An emerging public health threat is quietly brewing in factory farms of the US. New research has found that multi-drug resistant strains of Staphylococcus aureus are spreading between pigs, farmworkers, their families, and members of the surrounding community in North Carolina.
Antibiotic resistance is set to become one of humanity’s biggest problems of the coming century. The idea is that microbes can evolve mechanisms that protect them from the effects of antimicrobials, allowing bacteria to become resistant to antibiotics and turn into so-called “superbugs”. In factory farms, where animals live in cramped conditions and the overuse of antibiotics is rife, this process can become turbocharged.
Scientists at Johns Hopkins Bloomberg School of Public Health recently headed to rural eastern North Carolina – an area with concentrated industrial-scale pig-farming – to investigate the scale of antimicrobial-resistant bacteria transmission between pigs and humans. As reported in the journal Emerging Infectious Diseases, the team used DNA sequencing of bacteria to show that pigs were infected with S. aureus strains that had many genes that confer resistance to antimicrobial drugs commonly used in industrialized agriculture.
On top of this, these drug-resistant strains were also found in humans linked to the farms. It’s widely believed that S. aureus and other bacteria often leap from humans into pigs at factory farms. Now it looks like this bacteria is jumping from humans to pigs, where it acquires resistance to antibiotics, and is then passed back to humans.
The researchers found that the same multi-drug-resistant S. aureus found in the pigs was also present in the farmworkers, their family members, and other residents living nearby. The study used DNA sequencing of 49 S. aureus collected from the noses of pigs, the farmworkers, and the surrounding community in rural parts of North Carolina. This revealed that all the S. aureus bacteria belonged to a grouping known as clonal complex 9 (CC9). Furthermore, all of the bacteria samples appeared to be closely related, suggesting they were recently transmitted between pigs and people.
The current risk of this problem is not yet clear, as the study didn’t look at disease among people in the affected communities. However, in a press release, the researchers note that one farmworker had reported a recent skin infection, and also carried a strain of S. aureus from the CC9 isolate in their nose.
Perhaps most worrying of all, it’s apparent that this problem is slipping under the radar of most scientists and public health authorities, not least in the US.

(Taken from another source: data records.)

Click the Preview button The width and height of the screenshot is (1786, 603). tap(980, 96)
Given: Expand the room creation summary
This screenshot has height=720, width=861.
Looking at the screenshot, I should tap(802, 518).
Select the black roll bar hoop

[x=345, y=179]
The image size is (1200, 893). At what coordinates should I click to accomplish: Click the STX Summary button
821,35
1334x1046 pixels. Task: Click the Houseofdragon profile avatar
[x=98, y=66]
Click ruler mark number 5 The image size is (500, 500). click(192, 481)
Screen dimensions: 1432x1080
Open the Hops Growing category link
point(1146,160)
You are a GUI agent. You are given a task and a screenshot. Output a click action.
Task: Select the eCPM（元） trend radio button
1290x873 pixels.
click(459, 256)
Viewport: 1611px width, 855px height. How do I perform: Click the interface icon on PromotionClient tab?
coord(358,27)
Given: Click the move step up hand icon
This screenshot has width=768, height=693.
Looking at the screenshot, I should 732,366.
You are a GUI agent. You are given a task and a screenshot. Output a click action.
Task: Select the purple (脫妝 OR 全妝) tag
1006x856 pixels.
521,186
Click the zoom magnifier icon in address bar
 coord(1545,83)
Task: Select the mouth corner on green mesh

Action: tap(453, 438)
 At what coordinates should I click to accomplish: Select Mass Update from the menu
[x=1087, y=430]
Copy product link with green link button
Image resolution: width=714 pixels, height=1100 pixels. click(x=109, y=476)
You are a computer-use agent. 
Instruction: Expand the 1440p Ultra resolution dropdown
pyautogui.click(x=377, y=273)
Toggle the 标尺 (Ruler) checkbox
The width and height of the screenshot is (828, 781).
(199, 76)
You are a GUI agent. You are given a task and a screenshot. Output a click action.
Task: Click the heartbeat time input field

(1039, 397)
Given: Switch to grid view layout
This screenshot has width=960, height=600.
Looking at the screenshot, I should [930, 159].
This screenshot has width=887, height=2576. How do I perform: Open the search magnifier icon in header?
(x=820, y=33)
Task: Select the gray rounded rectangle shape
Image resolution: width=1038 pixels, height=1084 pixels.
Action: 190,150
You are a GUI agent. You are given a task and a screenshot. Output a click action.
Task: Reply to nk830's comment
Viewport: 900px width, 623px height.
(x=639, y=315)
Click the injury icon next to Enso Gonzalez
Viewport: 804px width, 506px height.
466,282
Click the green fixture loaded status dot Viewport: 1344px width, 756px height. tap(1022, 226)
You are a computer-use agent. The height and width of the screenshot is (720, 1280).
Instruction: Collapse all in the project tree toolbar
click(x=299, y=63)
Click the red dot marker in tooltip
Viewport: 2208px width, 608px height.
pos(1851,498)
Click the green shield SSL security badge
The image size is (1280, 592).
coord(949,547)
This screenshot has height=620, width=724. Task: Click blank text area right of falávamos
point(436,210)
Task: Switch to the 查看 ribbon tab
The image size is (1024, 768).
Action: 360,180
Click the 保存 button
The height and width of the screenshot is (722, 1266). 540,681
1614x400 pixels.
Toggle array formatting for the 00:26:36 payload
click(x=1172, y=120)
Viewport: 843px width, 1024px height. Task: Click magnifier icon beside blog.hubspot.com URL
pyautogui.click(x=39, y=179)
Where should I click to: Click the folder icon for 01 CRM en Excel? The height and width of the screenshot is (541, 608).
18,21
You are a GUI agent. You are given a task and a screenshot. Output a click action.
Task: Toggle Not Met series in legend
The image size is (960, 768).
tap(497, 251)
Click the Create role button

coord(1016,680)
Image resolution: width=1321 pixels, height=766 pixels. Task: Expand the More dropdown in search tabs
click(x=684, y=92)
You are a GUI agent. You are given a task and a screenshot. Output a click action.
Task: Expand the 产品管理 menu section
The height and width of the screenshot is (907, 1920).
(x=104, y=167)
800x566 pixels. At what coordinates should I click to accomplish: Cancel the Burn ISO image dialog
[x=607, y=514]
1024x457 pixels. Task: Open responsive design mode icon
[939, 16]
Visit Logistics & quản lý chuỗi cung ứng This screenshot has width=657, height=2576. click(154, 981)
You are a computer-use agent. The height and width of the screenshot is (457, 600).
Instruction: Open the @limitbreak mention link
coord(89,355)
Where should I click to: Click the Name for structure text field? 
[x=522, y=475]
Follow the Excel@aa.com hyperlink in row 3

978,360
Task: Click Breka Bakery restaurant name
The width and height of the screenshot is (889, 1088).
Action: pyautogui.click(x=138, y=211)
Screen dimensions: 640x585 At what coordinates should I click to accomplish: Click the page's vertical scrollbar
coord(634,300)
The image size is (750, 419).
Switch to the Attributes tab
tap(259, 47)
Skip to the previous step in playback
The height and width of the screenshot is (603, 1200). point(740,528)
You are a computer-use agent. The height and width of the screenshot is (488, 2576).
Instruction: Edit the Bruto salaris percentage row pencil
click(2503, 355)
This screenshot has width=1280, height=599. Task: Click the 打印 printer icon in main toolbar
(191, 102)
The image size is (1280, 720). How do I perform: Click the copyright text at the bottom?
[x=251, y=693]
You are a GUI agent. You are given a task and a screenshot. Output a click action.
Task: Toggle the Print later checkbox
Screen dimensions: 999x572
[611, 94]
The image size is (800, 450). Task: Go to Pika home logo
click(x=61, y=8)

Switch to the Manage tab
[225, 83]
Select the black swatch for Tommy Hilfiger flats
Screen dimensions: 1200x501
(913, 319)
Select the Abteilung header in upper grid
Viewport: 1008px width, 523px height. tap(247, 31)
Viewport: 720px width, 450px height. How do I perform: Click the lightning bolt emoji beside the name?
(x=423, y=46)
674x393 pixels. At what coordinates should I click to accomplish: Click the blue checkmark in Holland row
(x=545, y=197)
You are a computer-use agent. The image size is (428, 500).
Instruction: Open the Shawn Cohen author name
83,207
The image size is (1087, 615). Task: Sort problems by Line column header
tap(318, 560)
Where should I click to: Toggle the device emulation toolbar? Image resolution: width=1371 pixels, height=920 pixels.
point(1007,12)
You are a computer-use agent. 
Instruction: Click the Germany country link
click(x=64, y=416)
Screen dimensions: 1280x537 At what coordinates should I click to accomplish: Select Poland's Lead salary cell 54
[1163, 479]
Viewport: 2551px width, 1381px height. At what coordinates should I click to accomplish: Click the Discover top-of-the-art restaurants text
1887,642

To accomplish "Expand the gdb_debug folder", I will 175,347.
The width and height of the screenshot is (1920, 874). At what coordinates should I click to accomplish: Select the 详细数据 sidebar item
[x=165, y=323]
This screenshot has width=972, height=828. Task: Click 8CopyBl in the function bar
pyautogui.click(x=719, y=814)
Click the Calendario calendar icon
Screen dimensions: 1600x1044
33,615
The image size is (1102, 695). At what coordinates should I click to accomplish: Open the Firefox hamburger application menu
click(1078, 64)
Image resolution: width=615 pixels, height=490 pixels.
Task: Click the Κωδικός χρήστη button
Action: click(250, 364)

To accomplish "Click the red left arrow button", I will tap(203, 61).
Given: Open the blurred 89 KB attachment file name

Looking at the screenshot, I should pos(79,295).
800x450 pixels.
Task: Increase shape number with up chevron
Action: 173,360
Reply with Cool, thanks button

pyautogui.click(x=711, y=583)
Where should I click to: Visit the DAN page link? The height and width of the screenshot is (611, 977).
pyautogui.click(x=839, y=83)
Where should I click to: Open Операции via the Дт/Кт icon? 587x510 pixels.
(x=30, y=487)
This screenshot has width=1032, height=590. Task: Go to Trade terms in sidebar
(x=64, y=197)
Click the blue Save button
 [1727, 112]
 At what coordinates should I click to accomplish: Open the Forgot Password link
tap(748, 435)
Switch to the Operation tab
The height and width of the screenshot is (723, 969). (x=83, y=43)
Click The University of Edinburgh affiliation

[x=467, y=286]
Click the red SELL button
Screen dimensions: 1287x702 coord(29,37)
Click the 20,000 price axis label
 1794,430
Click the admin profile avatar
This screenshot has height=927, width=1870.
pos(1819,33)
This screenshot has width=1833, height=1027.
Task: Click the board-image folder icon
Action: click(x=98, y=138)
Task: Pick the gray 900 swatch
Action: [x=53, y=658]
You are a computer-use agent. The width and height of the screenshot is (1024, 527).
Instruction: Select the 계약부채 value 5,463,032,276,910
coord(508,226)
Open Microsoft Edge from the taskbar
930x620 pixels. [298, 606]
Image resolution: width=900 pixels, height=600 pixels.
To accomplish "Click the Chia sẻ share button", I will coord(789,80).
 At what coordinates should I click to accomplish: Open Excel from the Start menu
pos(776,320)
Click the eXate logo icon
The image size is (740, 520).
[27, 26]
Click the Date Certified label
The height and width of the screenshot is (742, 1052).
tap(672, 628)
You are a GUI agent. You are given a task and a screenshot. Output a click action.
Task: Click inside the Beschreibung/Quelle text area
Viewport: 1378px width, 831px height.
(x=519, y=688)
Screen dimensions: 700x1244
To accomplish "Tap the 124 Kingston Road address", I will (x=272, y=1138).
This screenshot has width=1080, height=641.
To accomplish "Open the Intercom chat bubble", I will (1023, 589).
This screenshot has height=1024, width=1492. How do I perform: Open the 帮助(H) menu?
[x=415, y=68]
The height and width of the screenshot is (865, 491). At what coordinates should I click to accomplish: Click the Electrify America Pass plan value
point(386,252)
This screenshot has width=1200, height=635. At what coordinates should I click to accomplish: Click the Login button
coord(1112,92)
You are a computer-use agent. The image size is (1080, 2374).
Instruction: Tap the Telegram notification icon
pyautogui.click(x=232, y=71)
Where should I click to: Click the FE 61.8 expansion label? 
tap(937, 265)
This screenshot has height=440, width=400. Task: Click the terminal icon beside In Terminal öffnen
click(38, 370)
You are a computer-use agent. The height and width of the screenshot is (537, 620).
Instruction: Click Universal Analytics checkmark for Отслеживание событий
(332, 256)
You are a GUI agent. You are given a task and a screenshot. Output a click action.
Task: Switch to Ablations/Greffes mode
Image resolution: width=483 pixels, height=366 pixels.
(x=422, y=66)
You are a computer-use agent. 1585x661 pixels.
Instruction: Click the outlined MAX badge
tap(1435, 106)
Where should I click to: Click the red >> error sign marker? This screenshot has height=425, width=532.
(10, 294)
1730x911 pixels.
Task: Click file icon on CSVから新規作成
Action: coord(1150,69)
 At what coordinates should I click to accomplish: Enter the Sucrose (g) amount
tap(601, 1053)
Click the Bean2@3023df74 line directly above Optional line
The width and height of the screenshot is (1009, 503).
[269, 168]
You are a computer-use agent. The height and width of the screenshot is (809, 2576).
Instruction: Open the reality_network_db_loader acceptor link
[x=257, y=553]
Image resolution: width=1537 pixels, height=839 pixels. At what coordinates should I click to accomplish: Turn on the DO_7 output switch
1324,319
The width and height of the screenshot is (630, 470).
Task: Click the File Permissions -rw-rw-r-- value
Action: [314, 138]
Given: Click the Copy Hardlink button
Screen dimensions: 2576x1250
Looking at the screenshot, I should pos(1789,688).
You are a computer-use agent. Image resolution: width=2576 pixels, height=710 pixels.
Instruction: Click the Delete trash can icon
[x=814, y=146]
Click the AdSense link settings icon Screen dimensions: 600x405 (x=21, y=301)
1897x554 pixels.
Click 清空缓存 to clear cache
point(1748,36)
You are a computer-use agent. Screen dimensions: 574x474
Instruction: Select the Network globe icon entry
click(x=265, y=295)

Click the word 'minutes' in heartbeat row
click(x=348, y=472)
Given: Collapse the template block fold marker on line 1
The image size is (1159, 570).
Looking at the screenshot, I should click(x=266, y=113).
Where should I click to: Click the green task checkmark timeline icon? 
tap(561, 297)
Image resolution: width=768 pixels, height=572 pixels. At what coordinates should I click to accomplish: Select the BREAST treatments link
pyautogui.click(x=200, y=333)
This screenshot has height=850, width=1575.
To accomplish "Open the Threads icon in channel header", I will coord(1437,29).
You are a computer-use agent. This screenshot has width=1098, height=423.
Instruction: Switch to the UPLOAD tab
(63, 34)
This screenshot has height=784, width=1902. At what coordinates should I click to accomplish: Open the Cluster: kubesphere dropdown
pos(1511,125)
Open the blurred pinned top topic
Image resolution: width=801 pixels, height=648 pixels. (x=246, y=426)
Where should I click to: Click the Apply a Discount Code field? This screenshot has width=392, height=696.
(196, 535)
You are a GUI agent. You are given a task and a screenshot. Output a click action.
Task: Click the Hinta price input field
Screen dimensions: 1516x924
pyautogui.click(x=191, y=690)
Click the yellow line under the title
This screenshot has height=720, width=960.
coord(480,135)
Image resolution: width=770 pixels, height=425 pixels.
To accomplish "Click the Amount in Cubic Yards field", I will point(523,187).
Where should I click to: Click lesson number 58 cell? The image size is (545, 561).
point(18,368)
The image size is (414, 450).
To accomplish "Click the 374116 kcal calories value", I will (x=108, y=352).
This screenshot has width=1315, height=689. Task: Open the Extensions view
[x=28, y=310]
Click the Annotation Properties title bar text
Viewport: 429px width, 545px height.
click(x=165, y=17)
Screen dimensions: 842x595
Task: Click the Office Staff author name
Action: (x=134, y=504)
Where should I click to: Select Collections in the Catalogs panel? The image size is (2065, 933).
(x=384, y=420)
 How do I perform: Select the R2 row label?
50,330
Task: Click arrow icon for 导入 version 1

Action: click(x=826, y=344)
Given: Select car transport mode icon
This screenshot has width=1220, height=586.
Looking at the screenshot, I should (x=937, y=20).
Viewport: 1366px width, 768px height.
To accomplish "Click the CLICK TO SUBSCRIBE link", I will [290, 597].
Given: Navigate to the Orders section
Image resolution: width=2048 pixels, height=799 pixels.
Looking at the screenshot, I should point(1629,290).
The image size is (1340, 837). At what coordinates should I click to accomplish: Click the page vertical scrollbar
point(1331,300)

"This CC9 is a novel and emerging subpopulation of S. aureus that not many people have been studying, apart from a few reports in Asia," Pranay Randad, first study author and a postdoctoral researcher in the Bloomberg School's Department of Environmental Health and Engineering, said in a statement.
"In other countries, such as in Europe, we see a high level of coordinated research on this topic from a public health perspective, with open access to collect bacterial isolates from pigs raised on factory farms, but so far in the U.S. not as much is being done," Randad adds.